What's new in jms/serializer v2.0

After more than a two years of work, jms/serializer v2.0 is going to see the light. Here a preview of the changes, new features and improvements that will be released soon.

After more than a two years of work (the first commit was on July 20 2016), jms/serializer v2.0 is going to see the light.

jms/serializer is a popular library to serialize/deserialize objects from/to XML and JSON. The installs counter on packagist has already passed 20 million downloads.

The version 1.x works well but over the years has accumulated inconsistent behaviours and even if is one of the fastest php serializers, I've realized that there is still room for improvements. The version v2.0 is not a big-bang release but is a improved version of what was available in the previous 1.x series.

Upgrading from 1.x to 2.0 should be really simple and in some cases fully transparent.

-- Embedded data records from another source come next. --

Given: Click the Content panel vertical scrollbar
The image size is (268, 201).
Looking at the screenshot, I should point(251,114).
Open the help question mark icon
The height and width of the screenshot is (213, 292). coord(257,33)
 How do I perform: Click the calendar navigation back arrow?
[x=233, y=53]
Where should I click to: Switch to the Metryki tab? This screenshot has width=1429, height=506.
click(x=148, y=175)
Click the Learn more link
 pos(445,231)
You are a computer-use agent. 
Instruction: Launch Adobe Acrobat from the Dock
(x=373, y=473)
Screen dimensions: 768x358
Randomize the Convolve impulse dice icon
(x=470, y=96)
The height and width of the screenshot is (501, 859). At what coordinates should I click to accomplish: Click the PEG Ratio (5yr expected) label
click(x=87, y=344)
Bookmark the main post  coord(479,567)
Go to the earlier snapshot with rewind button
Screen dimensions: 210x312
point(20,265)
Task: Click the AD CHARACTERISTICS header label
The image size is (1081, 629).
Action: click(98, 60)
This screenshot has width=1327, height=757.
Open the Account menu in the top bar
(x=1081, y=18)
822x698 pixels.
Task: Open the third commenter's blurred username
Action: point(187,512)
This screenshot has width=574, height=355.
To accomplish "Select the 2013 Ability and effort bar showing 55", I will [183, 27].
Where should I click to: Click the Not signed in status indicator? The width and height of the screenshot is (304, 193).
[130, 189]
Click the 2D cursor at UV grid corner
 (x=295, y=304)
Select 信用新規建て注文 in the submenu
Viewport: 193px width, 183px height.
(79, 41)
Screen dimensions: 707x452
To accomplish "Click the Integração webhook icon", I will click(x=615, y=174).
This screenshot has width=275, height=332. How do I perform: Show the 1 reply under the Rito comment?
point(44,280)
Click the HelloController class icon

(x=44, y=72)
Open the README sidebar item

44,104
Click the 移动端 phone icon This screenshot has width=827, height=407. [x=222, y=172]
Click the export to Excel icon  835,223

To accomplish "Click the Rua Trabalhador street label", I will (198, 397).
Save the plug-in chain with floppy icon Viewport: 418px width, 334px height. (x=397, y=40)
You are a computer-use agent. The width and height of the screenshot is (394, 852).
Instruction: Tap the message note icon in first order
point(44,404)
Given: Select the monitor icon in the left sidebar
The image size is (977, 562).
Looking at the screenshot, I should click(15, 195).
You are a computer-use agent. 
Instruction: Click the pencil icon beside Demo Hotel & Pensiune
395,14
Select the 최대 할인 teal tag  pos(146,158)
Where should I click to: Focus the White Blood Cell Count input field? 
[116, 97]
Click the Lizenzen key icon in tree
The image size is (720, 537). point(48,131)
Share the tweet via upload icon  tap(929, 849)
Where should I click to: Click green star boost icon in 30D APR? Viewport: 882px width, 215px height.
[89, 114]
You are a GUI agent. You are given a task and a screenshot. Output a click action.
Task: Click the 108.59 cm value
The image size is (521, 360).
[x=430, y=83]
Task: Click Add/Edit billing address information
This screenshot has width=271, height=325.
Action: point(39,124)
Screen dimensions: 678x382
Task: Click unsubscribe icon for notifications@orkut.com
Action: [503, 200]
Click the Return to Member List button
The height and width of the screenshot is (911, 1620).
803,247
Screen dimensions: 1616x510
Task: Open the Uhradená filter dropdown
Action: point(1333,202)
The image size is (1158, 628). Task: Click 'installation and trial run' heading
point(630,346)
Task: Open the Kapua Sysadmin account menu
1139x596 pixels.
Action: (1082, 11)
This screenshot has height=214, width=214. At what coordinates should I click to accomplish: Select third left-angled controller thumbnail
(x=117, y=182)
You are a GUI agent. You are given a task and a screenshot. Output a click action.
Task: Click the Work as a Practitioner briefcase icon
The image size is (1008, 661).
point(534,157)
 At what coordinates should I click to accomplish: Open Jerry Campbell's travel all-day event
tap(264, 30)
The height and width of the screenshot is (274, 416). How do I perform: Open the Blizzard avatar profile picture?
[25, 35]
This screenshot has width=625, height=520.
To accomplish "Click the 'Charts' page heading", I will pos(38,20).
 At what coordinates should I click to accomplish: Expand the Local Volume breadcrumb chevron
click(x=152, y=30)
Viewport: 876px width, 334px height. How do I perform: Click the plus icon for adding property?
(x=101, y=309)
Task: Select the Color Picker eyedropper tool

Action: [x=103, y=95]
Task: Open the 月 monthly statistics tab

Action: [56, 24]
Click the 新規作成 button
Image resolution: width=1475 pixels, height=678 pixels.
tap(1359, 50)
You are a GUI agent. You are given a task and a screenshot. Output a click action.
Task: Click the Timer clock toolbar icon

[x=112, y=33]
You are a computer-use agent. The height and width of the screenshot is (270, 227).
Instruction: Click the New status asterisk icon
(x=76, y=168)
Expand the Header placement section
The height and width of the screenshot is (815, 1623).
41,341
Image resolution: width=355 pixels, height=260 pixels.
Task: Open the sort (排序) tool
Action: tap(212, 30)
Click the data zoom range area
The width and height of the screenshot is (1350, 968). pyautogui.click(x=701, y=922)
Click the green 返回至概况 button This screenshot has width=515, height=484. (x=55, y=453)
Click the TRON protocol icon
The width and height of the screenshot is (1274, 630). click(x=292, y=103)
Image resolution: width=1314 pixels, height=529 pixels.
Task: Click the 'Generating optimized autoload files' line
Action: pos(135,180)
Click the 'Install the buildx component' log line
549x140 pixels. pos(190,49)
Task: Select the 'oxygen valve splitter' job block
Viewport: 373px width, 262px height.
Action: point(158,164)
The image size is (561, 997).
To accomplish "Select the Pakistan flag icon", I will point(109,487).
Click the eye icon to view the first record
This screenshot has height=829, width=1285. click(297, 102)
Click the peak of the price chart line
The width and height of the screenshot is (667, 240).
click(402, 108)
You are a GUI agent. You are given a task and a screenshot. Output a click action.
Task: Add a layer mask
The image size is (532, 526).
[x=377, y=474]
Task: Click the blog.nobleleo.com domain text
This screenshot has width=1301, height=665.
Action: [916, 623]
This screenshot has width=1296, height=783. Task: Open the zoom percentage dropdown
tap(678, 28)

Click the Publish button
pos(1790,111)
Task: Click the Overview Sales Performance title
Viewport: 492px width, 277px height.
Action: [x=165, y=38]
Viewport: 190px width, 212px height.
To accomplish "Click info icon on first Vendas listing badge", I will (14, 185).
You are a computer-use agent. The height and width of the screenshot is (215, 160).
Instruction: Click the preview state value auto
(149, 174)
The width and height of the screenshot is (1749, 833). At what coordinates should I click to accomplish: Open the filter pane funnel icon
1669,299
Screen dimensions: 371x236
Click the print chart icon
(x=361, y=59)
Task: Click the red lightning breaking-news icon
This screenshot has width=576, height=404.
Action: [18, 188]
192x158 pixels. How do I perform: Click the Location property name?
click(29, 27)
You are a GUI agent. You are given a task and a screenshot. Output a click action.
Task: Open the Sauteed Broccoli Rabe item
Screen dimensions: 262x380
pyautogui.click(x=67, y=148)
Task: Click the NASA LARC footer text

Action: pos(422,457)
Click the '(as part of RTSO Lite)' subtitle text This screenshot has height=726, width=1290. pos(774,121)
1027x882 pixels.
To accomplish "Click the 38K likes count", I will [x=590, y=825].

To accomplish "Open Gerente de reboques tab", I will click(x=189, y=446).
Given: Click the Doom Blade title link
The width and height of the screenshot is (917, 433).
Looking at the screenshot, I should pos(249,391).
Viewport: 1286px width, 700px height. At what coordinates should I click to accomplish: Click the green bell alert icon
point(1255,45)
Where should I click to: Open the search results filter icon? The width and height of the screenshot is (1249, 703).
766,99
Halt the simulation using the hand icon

The metadata format is untouched and the user-api is almost identical. If you have implemented some more advanced features on top of the serializer by overriding core classes, things might be more complicated but is mainly about adding PHP 7.2 type hints (7.2 is the minimum PHP version for the 2.0 version). Here is the initial UPGRADING guide.

Side note. Yes jms/serializer finally has a logo!

jms/serializer logo

License

jms/serializer 2.0 is licensed under the permissive MIT license (and also the 1.x versions starting from 1.12.0). This solves some adoption issues of the serializer in other projects that have license incompatibilities with the previous serializer license, the Apache-2.0 license.

Improvements

Here a quick list of improvements that are immediately noticeable when using the version 2.0.

1) Performance

The new serializer is approximately 35% faster than the v1.x and consumes 3% less memory.

Achieving this was possible by moving to more information to compiled metadata, by reducing the number of context accesses, by using simpler access strategies, by using a faster event dispatcher and few other tricks. In most of the cases was about reducing the number of repetitive operations by moving them in a "place" where they need to be invoked only one time per serialization call (instead of computing the operation for each object present in the object graph).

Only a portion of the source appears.